Par exemple, un investissement qui double de valeur (MOIC de 2,0x) mais en 25 ans ne rapporte qu'environ 2,8 % par an, souvent à peine plus que l'inflation. Ce facteur est particulièrement important pour des actifs comme l'immobilier résidentiel : si une maison met 20 ans à doubler de valeur (3,5 % par an), il faut retrancher l'inflation et les coûts de possession, sachant qu'aucun flux de trésorerie n'est en général généré.
L'inflation est un coût à prendre en compte dans la durée, car investir consiste fondamentalement à préserver ou accroître son pouvoir d'achat. Il faut donc raisonner en rendements réels plutôt qu'en rendements nominaux.

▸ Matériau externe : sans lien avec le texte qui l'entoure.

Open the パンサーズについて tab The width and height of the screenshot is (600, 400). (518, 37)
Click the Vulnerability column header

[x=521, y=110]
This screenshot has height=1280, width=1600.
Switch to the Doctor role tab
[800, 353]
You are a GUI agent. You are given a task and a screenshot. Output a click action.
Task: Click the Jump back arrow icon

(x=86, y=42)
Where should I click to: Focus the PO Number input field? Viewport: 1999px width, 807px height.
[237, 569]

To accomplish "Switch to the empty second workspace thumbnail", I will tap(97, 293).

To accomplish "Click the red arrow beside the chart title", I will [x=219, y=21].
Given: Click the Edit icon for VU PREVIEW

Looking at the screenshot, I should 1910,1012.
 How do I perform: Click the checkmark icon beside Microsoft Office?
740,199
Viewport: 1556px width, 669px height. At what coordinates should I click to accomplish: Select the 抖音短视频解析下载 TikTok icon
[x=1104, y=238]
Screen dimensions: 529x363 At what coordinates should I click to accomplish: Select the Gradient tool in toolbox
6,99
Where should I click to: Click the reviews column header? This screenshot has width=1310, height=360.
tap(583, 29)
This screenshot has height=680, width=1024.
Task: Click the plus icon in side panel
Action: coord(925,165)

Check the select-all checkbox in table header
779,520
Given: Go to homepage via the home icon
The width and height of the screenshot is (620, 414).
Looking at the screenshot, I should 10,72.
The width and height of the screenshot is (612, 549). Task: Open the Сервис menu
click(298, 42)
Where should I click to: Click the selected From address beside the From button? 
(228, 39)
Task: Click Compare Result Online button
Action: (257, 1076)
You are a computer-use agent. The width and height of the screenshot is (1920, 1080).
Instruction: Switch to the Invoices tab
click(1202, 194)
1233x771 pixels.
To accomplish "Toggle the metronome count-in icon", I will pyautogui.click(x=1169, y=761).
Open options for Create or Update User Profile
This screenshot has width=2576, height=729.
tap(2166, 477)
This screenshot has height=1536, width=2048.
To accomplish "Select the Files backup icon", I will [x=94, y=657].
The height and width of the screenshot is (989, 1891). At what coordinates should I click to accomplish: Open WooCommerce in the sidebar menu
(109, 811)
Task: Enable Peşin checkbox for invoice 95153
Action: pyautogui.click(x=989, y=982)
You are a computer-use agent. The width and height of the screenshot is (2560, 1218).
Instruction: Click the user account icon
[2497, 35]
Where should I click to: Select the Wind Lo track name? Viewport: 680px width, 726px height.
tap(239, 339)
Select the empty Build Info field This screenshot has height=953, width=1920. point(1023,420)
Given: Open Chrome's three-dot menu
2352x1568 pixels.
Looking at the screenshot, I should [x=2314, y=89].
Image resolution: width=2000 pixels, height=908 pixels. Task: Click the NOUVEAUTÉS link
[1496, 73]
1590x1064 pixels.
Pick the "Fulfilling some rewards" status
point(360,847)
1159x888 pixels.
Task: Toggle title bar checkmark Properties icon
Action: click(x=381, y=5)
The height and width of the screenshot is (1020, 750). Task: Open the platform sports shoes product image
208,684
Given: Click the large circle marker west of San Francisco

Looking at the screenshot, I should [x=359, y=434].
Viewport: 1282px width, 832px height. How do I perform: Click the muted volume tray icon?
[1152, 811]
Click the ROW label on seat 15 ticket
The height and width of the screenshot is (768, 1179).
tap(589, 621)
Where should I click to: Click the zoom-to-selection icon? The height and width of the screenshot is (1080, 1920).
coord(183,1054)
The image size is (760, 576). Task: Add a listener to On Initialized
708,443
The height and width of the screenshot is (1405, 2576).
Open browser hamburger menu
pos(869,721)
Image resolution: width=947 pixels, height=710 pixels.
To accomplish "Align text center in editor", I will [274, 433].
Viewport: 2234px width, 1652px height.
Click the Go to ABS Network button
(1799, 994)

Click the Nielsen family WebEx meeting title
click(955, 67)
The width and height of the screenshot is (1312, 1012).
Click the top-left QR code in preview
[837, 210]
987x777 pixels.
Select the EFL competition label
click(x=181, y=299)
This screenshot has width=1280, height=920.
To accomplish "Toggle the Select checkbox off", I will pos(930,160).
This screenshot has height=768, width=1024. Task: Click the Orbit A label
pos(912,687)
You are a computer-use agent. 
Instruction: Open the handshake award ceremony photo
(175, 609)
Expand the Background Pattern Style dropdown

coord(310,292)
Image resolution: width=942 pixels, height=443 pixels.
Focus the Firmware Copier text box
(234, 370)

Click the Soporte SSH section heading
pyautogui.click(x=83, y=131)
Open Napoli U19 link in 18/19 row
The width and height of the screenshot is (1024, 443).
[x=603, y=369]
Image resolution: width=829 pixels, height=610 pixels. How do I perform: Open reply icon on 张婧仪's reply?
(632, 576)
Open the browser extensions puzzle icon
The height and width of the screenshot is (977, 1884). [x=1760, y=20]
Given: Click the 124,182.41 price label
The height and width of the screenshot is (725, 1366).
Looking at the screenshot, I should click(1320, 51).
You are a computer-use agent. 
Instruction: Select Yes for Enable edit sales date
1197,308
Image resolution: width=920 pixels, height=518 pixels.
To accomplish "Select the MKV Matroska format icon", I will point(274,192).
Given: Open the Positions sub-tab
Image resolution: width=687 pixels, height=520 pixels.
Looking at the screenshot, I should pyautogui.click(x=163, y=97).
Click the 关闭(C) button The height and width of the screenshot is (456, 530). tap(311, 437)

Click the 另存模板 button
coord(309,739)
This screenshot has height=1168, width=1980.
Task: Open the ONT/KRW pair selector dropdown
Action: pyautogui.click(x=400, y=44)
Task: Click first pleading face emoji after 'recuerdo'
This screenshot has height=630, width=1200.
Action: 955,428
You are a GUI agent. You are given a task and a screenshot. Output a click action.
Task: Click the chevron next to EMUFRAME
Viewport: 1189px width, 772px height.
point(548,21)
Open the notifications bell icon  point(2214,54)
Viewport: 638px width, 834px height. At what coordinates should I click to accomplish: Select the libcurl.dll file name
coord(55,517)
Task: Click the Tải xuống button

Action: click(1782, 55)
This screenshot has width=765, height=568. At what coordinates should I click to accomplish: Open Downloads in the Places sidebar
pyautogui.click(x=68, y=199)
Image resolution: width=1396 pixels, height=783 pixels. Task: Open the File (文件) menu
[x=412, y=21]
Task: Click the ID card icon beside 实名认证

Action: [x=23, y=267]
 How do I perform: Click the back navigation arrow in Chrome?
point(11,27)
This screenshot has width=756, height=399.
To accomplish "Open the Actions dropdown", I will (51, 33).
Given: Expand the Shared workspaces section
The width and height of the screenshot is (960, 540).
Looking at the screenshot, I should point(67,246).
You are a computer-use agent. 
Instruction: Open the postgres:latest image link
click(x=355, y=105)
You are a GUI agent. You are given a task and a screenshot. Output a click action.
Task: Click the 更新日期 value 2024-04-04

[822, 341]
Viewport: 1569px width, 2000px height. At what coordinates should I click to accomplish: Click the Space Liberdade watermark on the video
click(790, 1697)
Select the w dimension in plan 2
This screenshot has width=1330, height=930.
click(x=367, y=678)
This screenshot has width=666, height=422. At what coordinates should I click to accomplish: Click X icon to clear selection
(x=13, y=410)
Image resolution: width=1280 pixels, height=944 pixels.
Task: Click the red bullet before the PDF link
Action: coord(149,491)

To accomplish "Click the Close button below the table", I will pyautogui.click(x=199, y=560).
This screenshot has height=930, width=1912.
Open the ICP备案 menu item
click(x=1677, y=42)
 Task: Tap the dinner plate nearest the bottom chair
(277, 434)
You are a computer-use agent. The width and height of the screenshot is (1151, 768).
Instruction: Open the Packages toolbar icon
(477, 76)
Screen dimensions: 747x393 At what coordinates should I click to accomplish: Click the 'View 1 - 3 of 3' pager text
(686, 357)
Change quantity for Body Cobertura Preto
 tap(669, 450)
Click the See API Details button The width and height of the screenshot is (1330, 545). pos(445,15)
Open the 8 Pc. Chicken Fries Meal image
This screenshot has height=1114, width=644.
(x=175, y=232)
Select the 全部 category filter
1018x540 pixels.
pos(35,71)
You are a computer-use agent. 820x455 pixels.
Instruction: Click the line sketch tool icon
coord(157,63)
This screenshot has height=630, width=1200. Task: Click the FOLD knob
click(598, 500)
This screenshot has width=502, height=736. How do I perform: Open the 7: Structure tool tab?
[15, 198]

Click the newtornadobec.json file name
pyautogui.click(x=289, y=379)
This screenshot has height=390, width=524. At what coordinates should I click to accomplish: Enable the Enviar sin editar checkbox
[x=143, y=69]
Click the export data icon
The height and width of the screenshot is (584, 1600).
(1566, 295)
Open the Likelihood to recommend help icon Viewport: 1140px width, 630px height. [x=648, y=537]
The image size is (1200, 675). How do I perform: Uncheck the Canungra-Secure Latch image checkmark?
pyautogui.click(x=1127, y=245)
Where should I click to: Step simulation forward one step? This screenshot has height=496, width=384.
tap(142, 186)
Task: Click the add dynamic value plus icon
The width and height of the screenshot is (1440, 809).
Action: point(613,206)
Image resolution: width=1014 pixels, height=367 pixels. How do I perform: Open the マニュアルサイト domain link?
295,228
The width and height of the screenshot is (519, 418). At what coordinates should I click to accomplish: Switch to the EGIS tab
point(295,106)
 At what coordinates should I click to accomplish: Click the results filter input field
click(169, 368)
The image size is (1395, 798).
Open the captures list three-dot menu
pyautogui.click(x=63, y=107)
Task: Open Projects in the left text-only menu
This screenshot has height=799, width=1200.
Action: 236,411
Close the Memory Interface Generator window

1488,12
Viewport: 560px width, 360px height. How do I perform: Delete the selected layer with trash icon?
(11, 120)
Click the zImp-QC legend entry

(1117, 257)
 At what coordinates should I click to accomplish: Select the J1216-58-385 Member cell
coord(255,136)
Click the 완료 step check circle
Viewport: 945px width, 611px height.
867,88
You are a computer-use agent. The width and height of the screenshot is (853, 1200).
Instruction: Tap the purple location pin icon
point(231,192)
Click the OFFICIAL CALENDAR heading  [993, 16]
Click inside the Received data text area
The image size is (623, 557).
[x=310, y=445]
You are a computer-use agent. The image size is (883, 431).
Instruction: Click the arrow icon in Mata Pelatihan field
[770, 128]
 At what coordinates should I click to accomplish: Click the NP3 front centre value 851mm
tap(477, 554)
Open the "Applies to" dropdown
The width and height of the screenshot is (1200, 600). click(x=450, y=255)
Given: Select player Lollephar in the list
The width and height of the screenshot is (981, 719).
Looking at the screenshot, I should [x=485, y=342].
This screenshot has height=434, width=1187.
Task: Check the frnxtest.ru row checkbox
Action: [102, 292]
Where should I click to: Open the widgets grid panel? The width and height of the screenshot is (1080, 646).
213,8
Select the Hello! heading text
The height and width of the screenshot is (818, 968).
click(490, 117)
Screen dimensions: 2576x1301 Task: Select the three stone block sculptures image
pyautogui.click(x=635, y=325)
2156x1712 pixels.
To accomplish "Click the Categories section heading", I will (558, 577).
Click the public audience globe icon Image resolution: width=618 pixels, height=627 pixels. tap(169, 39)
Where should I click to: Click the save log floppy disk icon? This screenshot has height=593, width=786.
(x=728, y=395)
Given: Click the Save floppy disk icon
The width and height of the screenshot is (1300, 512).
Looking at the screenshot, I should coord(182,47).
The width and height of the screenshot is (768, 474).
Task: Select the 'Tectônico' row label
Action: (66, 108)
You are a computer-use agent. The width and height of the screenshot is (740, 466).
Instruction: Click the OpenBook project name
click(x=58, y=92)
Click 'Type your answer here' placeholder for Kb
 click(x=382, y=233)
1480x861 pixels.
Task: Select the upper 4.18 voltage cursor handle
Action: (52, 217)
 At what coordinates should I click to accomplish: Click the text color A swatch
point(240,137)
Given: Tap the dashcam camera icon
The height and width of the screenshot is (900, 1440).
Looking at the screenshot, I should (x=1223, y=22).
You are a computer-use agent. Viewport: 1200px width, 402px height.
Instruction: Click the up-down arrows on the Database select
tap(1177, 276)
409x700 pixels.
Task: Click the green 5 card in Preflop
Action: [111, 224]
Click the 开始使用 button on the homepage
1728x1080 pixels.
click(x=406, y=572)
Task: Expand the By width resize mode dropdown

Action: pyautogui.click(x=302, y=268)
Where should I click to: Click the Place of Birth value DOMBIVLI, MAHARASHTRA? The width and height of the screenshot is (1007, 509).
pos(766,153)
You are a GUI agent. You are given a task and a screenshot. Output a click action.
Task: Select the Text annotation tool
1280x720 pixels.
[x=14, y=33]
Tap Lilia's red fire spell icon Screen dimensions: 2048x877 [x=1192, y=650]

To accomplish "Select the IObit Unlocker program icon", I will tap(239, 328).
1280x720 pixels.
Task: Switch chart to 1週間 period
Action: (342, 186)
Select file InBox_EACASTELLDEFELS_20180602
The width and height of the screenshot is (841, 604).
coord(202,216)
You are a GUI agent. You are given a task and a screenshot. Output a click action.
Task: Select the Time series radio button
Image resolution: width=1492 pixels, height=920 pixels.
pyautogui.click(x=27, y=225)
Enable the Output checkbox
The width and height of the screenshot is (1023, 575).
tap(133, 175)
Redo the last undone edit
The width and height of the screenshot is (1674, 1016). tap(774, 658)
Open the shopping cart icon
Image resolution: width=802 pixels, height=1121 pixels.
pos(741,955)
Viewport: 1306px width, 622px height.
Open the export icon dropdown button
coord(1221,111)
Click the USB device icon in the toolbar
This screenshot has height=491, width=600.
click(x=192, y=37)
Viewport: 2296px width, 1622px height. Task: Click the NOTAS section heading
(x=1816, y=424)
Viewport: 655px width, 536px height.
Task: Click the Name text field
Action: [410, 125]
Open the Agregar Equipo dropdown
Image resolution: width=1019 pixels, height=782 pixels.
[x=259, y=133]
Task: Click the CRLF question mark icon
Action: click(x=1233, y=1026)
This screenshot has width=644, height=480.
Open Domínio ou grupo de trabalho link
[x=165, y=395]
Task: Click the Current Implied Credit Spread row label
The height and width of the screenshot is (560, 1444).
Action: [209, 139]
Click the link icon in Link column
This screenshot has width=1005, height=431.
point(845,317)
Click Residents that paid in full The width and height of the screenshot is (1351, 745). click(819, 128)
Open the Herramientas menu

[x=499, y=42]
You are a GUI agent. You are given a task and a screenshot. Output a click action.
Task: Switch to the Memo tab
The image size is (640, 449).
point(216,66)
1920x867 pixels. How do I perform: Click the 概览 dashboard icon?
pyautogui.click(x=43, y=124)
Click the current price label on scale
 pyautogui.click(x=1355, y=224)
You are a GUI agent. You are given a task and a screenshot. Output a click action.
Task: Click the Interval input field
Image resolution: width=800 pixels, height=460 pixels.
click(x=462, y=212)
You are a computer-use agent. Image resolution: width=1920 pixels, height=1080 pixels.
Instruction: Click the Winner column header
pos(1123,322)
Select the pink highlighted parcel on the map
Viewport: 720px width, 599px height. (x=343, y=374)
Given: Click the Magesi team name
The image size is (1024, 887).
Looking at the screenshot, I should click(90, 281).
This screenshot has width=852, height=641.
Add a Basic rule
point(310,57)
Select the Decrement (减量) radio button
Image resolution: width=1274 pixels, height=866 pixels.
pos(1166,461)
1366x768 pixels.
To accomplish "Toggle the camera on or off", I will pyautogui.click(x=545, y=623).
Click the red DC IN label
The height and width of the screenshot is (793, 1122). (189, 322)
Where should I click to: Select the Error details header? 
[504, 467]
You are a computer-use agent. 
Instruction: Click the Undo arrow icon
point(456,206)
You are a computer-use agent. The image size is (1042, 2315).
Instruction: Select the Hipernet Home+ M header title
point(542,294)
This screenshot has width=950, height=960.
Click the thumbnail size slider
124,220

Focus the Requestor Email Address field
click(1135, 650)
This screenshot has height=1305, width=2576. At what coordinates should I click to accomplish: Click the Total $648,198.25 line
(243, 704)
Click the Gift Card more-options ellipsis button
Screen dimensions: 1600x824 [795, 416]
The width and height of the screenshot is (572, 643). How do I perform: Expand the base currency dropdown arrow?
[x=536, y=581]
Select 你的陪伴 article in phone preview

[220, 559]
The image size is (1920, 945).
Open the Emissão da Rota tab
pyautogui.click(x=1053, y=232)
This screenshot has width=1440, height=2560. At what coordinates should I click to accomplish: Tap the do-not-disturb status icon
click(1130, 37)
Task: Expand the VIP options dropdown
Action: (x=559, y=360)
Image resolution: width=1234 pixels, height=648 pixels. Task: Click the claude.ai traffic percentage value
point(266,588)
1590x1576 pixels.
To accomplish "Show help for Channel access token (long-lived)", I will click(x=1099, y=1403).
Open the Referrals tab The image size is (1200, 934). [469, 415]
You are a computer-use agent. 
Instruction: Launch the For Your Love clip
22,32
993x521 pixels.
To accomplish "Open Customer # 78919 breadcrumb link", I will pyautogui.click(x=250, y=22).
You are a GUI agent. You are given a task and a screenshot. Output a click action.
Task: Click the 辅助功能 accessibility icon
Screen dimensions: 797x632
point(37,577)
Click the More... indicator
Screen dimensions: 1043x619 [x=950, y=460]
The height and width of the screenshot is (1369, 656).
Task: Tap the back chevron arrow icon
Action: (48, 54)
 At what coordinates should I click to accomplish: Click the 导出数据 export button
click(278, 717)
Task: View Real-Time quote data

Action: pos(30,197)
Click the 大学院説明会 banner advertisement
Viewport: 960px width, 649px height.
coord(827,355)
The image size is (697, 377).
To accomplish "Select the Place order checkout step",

Le MOIC ne mesure pas le degré de risque d'un investissement. Deux opérations peuvent afficher le même MOIC, mais si l'une est bien plus risquée que l'autre, elle n'est pas aussi attractive. Il est essentiel d'évaluer les rendements ajustés au risque.
Le MOIC ne mesure que le total des entrées et sorties, sans tenir compte du moment où ces flux surviennent. Or un investissement qui rend des liquidités rapidement a plus de valeur qu'un autre qui rend le même montant plus tard.
Le MOIC est une mesure relative : il rapporte le gain à l'investissement initial. Cela peut induire en erreur lorsqu'on compare des opérations de tailles différentes. Un petit investissement au MOIC élevé peut générer un rendement absolu inférieur à celui d'un investissement plus important au MOIC plus faible. Il est d'ailleurs généralement plus facile d'atteindre un MOIC élevé avec un petit montant de départ qu'avec un gros.
Pour les investissements toujours en cours et non encore liquidés, le MOIC peut induire en erreur. Si une évaluation intermédiaire sert à calculer la valeur actuelle, elle peut surestimer ou sous-estimer le rendement réel, car la valeur de sortie finale peut se révéler très différente.
Enfin, si le MOIC donne un aperçu de la rentabilité, il ne fournit pas une image complète de la performance. Il doit être utilisé avec d'autres mesures comme le TRI (IRR), la valeur actuelle nette (VAN) et le délai de récupération pour obtenir une compréhension plus complète d'un investissement.
⚠️ Investir comporte des risques de perte en capital.